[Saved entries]
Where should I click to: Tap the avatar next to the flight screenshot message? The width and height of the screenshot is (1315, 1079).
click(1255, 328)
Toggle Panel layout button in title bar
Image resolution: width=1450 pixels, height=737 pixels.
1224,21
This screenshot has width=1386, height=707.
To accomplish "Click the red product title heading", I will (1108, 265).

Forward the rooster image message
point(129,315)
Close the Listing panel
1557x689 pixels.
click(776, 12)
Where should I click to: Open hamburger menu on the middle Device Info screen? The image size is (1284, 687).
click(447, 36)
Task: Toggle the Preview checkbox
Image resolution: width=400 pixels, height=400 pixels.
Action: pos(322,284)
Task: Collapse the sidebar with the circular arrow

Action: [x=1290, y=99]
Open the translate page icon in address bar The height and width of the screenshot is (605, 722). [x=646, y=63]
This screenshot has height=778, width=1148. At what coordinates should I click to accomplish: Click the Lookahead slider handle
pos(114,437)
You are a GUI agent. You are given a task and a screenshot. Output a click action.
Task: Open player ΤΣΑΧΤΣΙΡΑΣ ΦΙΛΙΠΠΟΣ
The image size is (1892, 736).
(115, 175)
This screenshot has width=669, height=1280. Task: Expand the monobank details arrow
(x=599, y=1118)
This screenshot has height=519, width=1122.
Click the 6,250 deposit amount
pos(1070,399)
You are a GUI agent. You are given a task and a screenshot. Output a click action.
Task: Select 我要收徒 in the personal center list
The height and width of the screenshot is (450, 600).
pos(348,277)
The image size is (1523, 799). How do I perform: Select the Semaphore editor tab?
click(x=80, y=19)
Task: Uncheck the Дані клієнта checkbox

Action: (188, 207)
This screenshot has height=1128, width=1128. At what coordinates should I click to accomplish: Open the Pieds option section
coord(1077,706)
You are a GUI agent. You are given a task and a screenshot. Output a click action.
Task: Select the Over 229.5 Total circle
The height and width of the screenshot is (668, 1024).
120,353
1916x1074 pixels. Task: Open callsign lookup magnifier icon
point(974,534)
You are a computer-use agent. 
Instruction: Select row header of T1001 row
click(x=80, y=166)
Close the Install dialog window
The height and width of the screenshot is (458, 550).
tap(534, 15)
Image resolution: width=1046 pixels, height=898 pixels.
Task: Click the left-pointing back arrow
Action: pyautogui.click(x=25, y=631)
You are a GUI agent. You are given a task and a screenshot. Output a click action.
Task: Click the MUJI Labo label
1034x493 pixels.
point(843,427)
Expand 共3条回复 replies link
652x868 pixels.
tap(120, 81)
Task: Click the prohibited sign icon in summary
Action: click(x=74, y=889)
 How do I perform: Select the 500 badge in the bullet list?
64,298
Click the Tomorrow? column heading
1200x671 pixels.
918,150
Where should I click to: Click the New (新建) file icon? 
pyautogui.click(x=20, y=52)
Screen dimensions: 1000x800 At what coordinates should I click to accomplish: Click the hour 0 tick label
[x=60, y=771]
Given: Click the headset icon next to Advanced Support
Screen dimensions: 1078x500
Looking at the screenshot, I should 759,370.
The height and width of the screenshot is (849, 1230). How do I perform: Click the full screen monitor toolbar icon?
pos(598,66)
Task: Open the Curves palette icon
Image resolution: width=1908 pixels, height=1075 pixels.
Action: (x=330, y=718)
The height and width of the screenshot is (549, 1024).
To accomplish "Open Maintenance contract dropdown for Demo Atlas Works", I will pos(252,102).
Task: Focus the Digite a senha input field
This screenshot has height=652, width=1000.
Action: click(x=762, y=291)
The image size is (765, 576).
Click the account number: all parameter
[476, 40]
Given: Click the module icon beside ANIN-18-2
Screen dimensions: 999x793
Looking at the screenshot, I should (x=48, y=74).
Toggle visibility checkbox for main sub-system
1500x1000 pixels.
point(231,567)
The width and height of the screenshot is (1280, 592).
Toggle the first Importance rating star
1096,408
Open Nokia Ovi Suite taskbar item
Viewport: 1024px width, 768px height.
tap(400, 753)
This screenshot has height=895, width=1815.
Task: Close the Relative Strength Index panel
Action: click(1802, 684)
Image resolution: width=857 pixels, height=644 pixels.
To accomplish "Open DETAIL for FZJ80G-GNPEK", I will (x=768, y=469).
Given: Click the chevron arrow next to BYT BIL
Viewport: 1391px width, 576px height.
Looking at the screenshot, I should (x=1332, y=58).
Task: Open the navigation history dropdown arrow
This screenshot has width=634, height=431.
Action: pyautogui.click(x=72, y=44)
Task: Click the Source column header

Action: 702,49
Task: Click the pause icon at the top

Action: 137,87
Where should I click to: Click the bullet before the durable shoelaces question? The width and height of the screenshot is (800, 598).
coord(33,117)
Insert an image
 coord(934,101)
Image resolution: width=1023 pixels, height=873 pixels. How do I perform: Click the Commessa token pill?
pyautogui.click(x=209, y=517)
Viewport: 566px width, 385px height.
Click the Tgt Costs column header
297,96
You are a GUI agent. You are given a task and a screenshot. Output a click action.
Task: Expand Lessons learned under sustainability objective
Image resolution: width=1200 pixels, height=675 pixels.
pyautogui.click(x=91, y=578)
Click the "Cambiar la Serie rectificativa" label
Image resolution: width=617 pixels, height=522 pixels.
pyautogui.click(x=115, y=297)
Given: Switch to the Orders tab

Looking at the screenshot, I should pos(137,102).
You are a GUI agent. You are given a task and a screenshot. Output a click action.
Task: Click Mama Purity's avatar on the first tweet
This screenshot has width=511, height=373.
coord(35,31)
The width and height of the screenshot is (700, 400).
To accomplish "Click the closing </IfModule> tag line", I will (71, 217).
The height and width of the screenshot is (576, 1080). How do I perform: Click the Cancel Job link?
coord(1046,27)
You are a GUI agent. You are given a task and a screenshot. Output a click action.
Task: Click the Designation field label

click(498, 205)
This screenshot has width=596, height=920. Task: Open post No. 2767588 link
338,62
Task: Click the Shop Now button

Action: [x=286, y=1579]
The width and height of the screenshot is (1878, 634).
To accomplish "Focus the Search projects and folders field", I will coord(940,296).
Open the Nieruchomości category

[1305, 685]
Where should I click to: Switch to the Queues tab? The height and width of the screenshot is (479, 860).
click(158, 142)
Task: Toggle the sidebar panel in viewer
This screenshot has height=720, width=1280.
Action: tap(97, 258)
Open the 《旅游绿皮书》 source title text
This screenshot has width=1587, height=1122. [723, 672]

Task description
The data above should be copied out with complete accuracy.

Answer space
Where should I click to: Tap the avatar next to the flight screenshot message? The width and height of the screenshot is (1315, 1079).
click(1255, 328)
Toggle Panel layout button in title bar
Image resolution: width=1450 pixels, height=737 pixels.
1224,21
This screenshot has width=1386, height=707.
To accomplish "Click the red product title heading", I will (1108, 265).

Forward the rooster image message
point(129,315)
Close the Listing panel
1557x689 pixels.
click(776, 12)
Where should I click to: Open hamburger menu on the middle Device Info screen? The image size is (1284, 687).
click(447, 36)
Task: Toggle the Preview checkbox
Image resolution: width=400 pixels, height=400 pixels.
Action: pos(322,284)
Task: Collapse the sidebar with the circular arrow

Action: [x=1290, y=99]
Open the translate page icon in address bar The height and width of the screenshot is (605, 722). [x=646, y=63]
This screenshot has height=778, width=1148. At what coordinates should I click to accomplish: Click the Lookahead slider handle
pos(114,437)
You are a GUI agent. You are given a task and a screenshot. Output a click action.
Task: Open player ΤΣΑΧΤΣΙΡΑΣ ΦΙΛΙΠΠΟΣ
The image size is (1892, 736).
(115, 175)
This screenshot has width=669, height=1280. Task: Expand the monobank details arrow
(x=599, y=1118)
This screenshot has height=519, width=1122.
Click the 6,250 deposit amount
pos(1070,399)
You are a GUI agent. You are given a task and a screenshot. Output a click action.
Task: Select 我要收徒 in the personal center list
The height and width of the screenshot is (450, 600).
pos(348,277)
The image size is (1523, 799). How do I perform: Select the Semaphore editor tab?
click(x=80, y=19)
Task: Uncheck the Дані клієнта checkbox

Action: (188, 207)
This screenshot has height=1128, width=1128. At what coordinates should I click to accomplish: Open the Pieds option section
coord(1077,706)
You are a GUI agent. You are given a task and a screenshot. Output a click action.
Task: Select the Over 229.5 Total circle
The height and width of the screenshot is (668, 1024).
120,353
1916x1074 pixels. Task: Open callsign lookup magnifier icon
point(974,534)
You are a computer-use agent. 
Instruction: Select row header of T1001 row
click(x=80, y=166)
Close the Install dialog window
The height and width of the screenshot is (458, 550).
tap(534, 15)
Image resolution: width=1046 pixels, height=898 pixels.
Task: Click the left-pointing back arrow
Action: pyautogui.click(x=25, y=631)
You are a GUI agent. You are given a task and a screenshot. Output a click action.
Task: Click the MUJI Labo label
1034x493 pixels.
point(843,427)
Expand 共3条回复 replies link
652x868 pixels.
tap(120, 81)
Task: Click the prohibited sign icon in summary
Action: click(x=74, y=889)
 How do I perform: Select the 500 badge in the bullet list?
64,298
Click the Tomorrow? column heading
1200x671 pixels.
918,150
Where should I click to: Click the New (新建) file icon? 
pyautogui.click(x=20, y=52)
Screen dimensions: 1000x800 At what coordinates should I click to accomplish: Click the hour 0 tick label
[x=60, y=771]
Given: Click the headset icon next to Advanced Support
Screen dimensions: 1078x500
Looking at the screenshot, I should 759,370.
The height and width of the screenshot is (849, 1230). How do I perform: Click the full screen monitor toolbar icon?
pos(598,66)
Task: Open the Curves palette icon
Image resolution: width=1908 pixels, height=1075 pixels.
Action: (x=330, y=718)
The height and width of the screenshot is (549, 1024).
To accomplish "Open Maintenance contract dropdown for Demo Atlas Works", I will pos(252,102).
Task: Focus the Digite a senha input field
This screenshot has height=652, width=1000.
Action: click(x=762, y=291)
The image size is (765, 576).
Click the account number: all parameter
[476, 40]
Given: Click the module icon beside ANIN-18-2
Screen dimensions: 999x793
Looking at the screenshot, I should (x=48, y=74).
Toggle visibility checkbox for main sub-system
1500x1000 pixels.
point(231,567)
The width and height of the screenshot is (1280, 592).
Toggle the first Importance rating star
1096,408
Open Nokia Ovi Suite taskbar item
Viewport: 1024px width, 768px height.
tap(400, 753)
This screenshot has height=895, width=1815.
Task: Close the Relative Strength Index panel
Action: click(1802, 684)
Image resolution: width=857 pixels, height=644 pixels.
To accomplish "Open DETAIL for FZJ80G-GNPEK", I will (x=768, y=469).
Given: Click the chevron arrow next to BYT BIL
Viewport: 1391px width, 576px height.
Looking at the screenshot, I should (x=1332, y=58).
Task: Open the navigation history dropdown arrow
This screenshot has width=634, height=431.
Action: pyautogui.click(x=72, y=44)
Task: Click the Source column header

Action: 702,49
Task: Click the pause icon at the top

Action: 137,87
Where should I click to: Click the bullet before the durable shoelaces question? The width and height of the screenshot is (800, 598).
coord(33,117)
Insert an image
 coord(934,101)
Image resolution: width=1023 pixels, height=873 pixels. How do I perform: Click the Commessa token pill?
pyautogui.click(x=209, y=517)
Viewport: 566px width, 385px height.
Click the Tgt Costs column header
297,96
You are a GUI agent. You are given a task and a screenshot. Output a click action.
Task: Expand Lessons learned under sustainability objective
Image resolution: width=1200 pixels, height=675 pixels.
pyautogui.click(x=91, y=578)
Click the "Cambiar la Serie rectificativa" label
Image resolution: width=617 pixels, height=522 pixels.
pyautogui.click(x=115, y=297)
Given: Switch to the Orders tab

Looking at the screenshot, I should pos(137,102).
You are a GUI agent. You are given a task and a screenshot. Output a click action.
Task: Click Mama Purity's avatar on the first tweet
This screenshot has width=511, height=373.
coord(35,31)
The width and height of the screenshot is (700, 400).
To accomplish "Click the closing </IfModule> tag line", I will (71, 217).
The height and width of the screenshot is (576, 1080). How do I perform: Click the Cancel Job link?
coord(1046,27)
You are a GUI agent. You are given a task and a screenshot. Output a click action.
Task: Click the Designation field label

click(498, 205)
This screenshot has width=596, height=920. Task: Open post No. 2767588 link
338,62
Task: Click the Shop Now button

Action: [x=286, y=1579]
The width and height of the screenshot is (1878, 634).
To accomplish "Focus the Search projects and folders field", I will coord(940,296).
Open the Nieruchomości category

[1305, 685]
Where should I click to: Switch to the Queues tab? The height and width of the screenshot is (479, 860).
click(158, 142)
Task: Toggle the sidebar panel in viewer
This screenshot has height=720, width=1280.
Action: tap(97, 258)
Open the 《旅游绿皮书》 source title text
This screenshot has width=1587, height=1122. [723, 672]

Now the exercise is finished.